04/07/2012 |  Europa | 
Cgil, Cisl e UIl Con questi tagli sciopero sicuro
 

L’ultima possibilità per evitare lo sciopero è nelle mani del governo. Se il premier Mario Monti venerdì presenterà in consiglio dei ministri lo stesso decreto legge sulla spending review e sul taglio degli statali che ha sintetizzato ieri pomeriggio alle parti sociali, allora ci sarà poco da fare. Cgil, Cisl e Uil chiederanno ai lavoratori del pubblico impiego di incrociare le braccia contro una riforma considerata più dannosa che altro. È questo in pillole il risultato del vertice tenuto a palazzo Chigi.
L’esecutivo ha presentato ai sindacati il proprio piano per razionalizzare i costi della pubblica amministrazione. Un progetto che si può sintetizzare in due numeri: 10 e 20. L’idea infatti è di ridurre le piante organiche attraverso un taglio del personale del 10 per cento per i dipendenti e del 20 per cento per i dirigenti. Per la gestione di queste eccedenze, ha spiegato il governo, gli strumenti in campo prevedono il ricorso alla ricollocazione in altri uffici oppure alla mobilità obbligatoria di due anni all’80 per cento dello stipendio, come stabilito dalla legge. E, tra le ipotesi formulate, anche l’eventualità di derogare dalla riforma Fornero sulle pensioni mandando in pensionamento anticipato obbligatorio i dipendenti e i dirigenti che abbiano realizzato i requisiti previsti dalle vecchie regole, entro il 31 dicembre 2013.
Un piano inaccettabile secondo i sindacati, per diversi motivi. Prima di tutto, perché in questo modo ritornerebbero i tagli lineari di tremontiana memoria. Cosa che fa infuriare soprattutto il capo della Cisl, Raffaele Bonanni, il quale ha già fatto sapere di essere contrario a un sommario meccanismo taglia-teste. In seconda battuta, la bozza di decreto non dà la possibilità alle sigle sindacali di capire quanti possano essere nei fatti i lavoratori in esubero. Lo spiega bene Michele Gentile, responsabile settori pubblici della Cgil: «L’esecutivo parla di riduzione della pianta organica e non di posti di lavoro reali. Bisogna considerare che in molti ministeri c’è già uno scarto fra la dotazione prevista e i dipendenti effettivi. In quel caso non ci sarà una diminuzione reale. Diversa invece la situazione in altri enti, come quelli previdenziali, dove la sforbiciata si farà sentire». Inoltre, l’area di applicazione dovrebbe essere limitata: «Se togliamo scuola, forze dell’ordine ed enti locali, ci ritroviamo con 500mila dipendenti, non di più, sui quali si applicherebbe la doppia percentuale».
Infine, «la previsione di una deroga alla riforma Fornero per gli statali sancirebbe una disparità di condizioni fra il pubblico e il privato», rendendo così più amaro il boccone per gli esodati.
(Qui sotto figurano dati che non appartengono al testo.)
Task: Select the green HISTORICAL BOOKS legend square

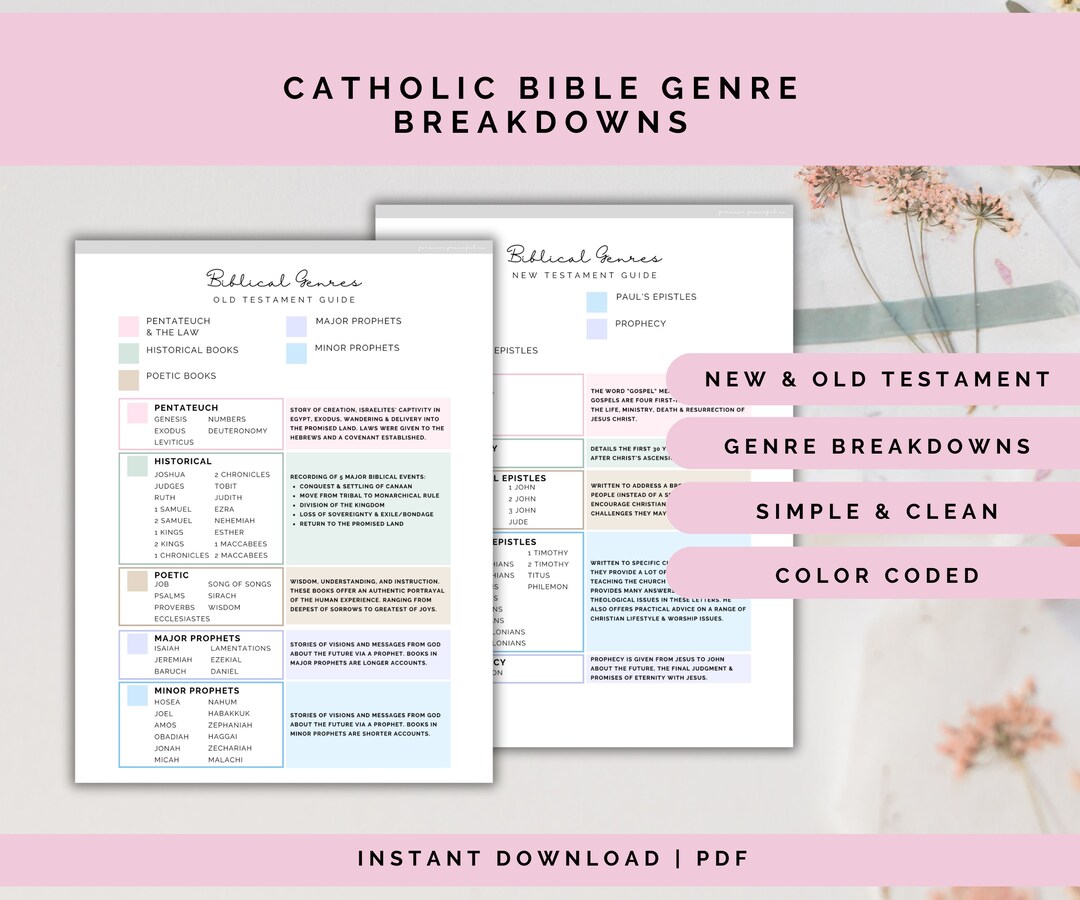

Tutto ciò senza considerare le aspre critiche per il metodo utilizzato da Monti. Secondo Bonanni, infatti, il governo dovrebbe tornare alla concertazione con le parti sociali per riforme importanti come questa, perché «non può pensare di fare tutto da solo». Tuttavia se, come sembra, l’esecutivo non darà retta a nessuno, allora lo sciopero potrebbe essere più vicino di quello che si pensa. Non lo esclude Bonanni, lo evoca il capo della Uil Luigi Angeletti, e lo conferma Gentile: «Aspettiamo il testo definitivo del dl: se il contenuto verrà ripresentato, allora diventerà inevitabile per la Cgil ricorrere allo sciopero. E penso che in quel caso anche Cisl e Uil non ne potranno fare a meno».